──────── EXERCISE MATERIAL ────────

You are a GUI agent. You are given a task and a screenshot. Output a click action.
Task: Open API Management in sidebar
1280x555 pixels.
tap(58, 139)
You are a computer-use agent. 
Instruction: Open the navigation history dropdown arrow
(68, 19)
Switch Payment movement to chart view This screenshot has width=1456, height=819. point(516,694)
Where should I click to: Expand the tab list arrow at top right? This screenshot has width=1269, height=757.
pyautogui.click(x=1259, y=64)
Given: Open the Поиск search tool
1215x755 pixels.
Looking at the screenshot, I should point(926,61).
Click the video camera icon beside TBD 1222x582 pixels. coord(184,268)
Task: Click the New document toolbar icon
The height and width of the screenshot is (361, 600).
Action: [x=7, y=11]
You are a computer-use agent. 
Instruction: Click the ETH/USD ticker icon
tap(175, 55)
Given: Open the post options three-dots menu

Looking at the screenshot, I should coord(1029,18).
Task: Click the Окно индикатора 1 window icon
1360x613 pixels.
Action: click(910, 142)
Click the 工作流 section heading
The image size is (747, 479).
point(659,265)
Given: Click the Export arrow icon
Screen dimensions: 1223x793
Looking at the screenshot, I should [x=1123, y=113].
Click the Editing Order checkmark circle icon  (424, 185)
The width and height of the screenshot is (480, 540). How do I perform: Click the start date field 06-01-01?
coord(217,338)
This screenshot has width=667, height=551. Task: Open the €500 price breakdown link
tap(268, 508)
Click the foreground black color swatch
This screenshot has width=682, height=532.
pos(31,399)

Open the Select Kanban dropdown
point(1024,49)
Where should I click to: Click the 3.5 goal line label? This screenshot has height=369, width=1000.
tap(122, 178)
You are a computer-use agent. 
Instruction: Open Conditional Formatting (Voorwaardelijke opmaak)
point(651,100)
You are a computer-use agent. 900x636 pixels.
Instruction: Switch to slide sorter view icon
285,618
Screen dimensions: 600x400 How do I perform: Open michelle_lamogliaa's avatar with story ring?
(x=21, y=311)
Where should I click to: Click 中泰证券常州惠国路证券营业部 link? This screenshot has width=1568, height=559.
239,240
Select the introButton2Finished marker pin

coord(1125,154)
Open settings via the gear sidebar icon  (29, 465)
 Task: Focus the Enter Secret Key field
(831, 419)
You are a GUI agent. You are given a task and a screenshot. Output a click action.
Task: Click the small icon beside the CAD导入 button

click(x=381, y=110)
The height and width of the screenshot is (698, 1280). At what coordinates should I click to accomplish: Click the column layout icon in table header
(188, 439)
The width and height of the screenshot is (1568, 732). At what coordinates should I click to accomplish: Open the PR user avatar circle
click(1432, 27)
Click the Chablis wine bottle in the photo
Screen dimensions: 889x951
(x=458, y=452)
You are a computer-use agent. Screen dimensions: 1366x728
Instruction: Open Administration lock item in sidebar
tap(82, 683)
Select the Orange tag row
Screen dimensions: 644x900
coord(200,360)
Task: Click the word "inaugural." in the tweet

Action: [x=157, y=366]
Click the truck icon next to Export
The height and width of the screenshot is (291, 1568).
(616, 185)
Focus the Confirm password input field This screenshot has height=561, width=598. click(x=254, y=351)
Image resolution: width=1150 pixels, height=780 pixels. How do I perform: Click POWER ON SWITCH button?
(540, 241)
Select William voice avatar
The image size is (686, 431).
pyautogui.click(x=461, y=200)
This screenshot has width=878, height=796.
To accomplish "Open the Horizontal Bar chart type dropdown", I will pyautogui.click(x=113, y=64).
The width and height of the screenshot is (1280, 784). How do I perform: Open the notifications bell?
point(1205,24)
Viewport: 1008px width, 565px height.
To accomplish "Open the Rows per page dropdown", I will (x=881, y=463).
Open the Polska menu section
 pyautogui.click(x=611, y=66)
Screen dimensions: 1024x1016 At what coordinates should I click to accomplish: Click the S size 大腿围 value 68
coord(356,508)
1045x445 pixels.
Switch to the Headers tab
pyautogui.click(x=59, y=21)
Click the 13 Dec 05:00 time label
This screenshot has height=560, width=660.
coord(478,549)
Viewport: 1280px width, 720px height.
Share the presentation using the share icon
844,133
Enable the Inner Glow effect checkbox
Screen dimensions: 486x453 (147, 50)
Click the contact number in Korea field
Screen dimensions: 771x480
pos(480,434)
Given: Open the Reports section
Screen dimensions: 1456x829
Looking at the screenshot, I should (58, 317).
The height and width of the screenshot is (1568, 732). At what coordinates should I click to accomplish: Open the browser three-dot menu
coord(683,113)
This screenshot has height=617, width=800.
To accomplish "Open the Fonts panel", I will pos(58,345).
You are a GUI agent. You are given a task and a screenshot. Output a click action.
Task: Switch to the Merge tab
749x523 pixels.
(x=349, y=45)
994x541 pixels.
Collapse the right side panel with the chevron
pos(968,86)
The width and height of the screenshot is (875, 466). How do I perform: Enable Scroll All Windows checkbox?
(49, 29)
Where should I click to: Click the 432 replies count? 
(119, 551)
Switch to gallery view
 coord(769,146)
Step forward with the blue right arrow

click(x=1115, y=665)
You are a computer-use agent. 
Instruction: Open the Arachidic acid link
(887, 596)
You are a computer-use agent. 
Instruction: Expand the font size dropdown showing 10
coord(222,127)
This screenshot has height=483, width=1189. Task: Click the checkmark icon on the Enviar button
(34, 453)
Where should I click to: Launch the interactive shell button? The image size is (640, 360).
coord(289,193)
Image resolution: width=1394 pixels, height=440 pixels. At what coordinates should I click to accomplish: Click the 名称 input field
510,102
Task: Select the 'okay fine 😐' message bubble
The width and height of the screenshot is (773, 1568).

────────

The output should be a character-exact copy of all entries.

You are a GUI agent. You are given a task and a screenshot. Output a click action.
Task: Open API Management in sidebar
1280x555 pixels.
tap(58, 139)
You are a computer-use agent. 
Instruction: Open the navigation history dropdown arrow
(68, 19)
Switch Payment movement to chart view This screenshot has width=1456, height=819. point(516,694)
Where should I click to: Expand the tab list arrow at top right? This screenshot has width=1269, height=757.
pyautogui.click(x=1259, y=64)
Given: Open the Поиск search tool
1215x755 pixels.
Looking at the screenshot, I should point(926,61).
Click the video camera icon beside TBD 1222x582 pixels. coord(184,268)
Task: Click the New document toolbar icon
The height and width of the screenshot is (361, 600).
Action: [x=7, y=11]
You are a computer-use agent. 
Instruction: Click the ETH/USD ticker icon
tap(175, 55)
Given: Open the post options three-dots menu

Looking at the screenshot, I should coord(1029,18).
Task: Click the Окно индикатора 1 window icon
1360x613 pixels.
Action: click(910, 142)
Click the 工作流 section heading
The image size is (747, 479).
point(659,265)
Given: Click the Export arrow icon
Screen dimensions: 1223x793
Looking at the screenshot, I should [x=1123, y=113].
Click the Editing Order checkmark circle icon  (424, 185)
The width and height of the screenshot is (480, 540). How do I perform: Click the start date field 06-01-01?
coord(217,338)
This screenshot has width=667, height=551. Task: Open the €500 price breakdown link
tap(268, 508)
Click the foreground black color swatch
This screenshot has width=682, height=532.
pos(31,399)

Open the Select Kanban dropdown
point(1024,49)
Where should I click to: Click the 3.5 goal line label? This screenshot has height=369, width=1000.
tap(122, 178)
You are a computer-use agent. 
Instruction: Open Conditional Formatting (Voorwaardelijke opmaak)
point(651,100)
You are a computer-use agent. 900x636 pixels.
Instruction: Switch to slide sorter view icon
285,618
Screen dimensions: 600x400 How do I perform: Open michelle_lamogliaa's avatar with story ring?
(x=21, y=311)
Where should I click to: Click 中泰证券常州惠国路证券营业部 link? This screenshot has width=1568, height=559.
239,240
Select the introButton2Finished marker pin

coord(1125,154)
Open settings via the gear sidebar icon  (29, 465)
 Task: Focus the Enter Secret Key field
(831, 419)
You are a GUI agent. You are given a task and a screenshot. Output a click action.
Task: Click the small icon beside the CAD导入 button

click(x=381, y=110)
The height and width of the screenshot is (698, 1280). At what coordinates should I click to accomplish: Click the column layout icon in table header
(188, 439)
The width and height of the screenshot is (1568, 732). At what coordinates should I click to accomplish: Open the PR user avatar circle
click(1432, 27)
Click the Chablis wine bottle in the photo
Screen dimensions: 889x951
(x=458, y=452)
You are a computer-use agent. Screen dimensions: 1366x728
Instruction: Open Administration lock item in sidebar
tap(82, 683)
Select the Orange tag row
Screen dimensions: 644x900
coord(200,360)
Task: Click the word "inaugural." in the tweet

Action: [x=157, y=366]
Click the truck icon next to Export
The height and width of the screenshot is (291, 1568).
(616, 185)
Focus the Confirm password input field This screenshot has height=561, width=598. click(x=254, y=351)
Image resolution: width=1150 pixels, height=780 pixels. How do I perform: Click POWER ON SWITCH button?
(540, 241)
Select William voice avatar
The image size is (686, 431).
pyautogui.click(x=461, y=200)
This screenshot has width=878, height=796.
To accomplish "Open the Horizontal Bar chart type dropdown", I will pyautogui.click(x=113, y=64).
The width and height of the screenshot is (1280, 784). How do I perform: Open the notifications bell?
point(1205,24)
Viewport: 1008px width, 565px height.
To accomplish "Open the Rows per page dropdown", I will (x=881, y=463).
Open the Polska menu section
 pyautogui.click(x=611, y=66)
Screen dimensions: 1024x1016 At what coordinates should I click to accomplish: Click the S size 大腿围 value 68
coord(356,508)
1045x445 pixels.
Switch to the Headers tab
pyautogui.click(x=59, y=21)
Click the 13 Dec 05:00 time label
This screenshot has height=560, width=660.
coord(478,549)
Viewport: 1280px width, 720px height.
Share the presentation using the share icon
844,133
Enable the Inner Glow effect checkbox
Screen dimensions: 486x453 (147, 50)
Click the contact number in Korea field
Screen dimensions: 771x480
pos(480,434)
Given: Open the Reports section
Screen dimensions: 1456x829
Looking at the screenshot, I should (58, 317).
The height and width of the screenshot is (1568, 732). At what coordinates should I click to accomplish: Open the browser three-dot menu
coord(683,113)
This screenshot has height=617, width=800.
To accomplish "Open the Fonts panel", I will pos(58,345).
You are a GUI agent. You are given a task and a screenshot. Output a click action.
Task: Switch to the Merge tab
749x523 pixels.
(x=349, y=45)
994x541 pixels.
Collapse the right side panel with the chevron
pos(968,86)
The width and height of the screenshot is (875, 466). How do I perform: Enable Scroll All Windows checkbox?
(49, 29)
Where should I click to: Click the 432 replies count? 
(119, 551)
Switch to gallery view
 coord(769,146)
Step forward with the blue right arrow

click(x=1115, y=665)
You are a computer-use agent. 
Instruction: Open the Arachidic acid link
(887, 596)
You are a computer-use agent. 
Instruction: Expand the font size dropdown showing 10
coord(222,127)
This screenshot has height=483, width=1189. Task: Click the checkmark icon on the Enviar button
(34, 453)
Where should I click to: Launch the interactive shell button? The image size is (640, 360).
coord(289,193)
Image resolution: width=1394 pixels, height=440 pixels. At what coordinates should I click to accomplish: Click the 名称 input field
510,102
Task: Select the 'okay fine 😐' message bubble
The width and height of the screenshot is (773, 1568).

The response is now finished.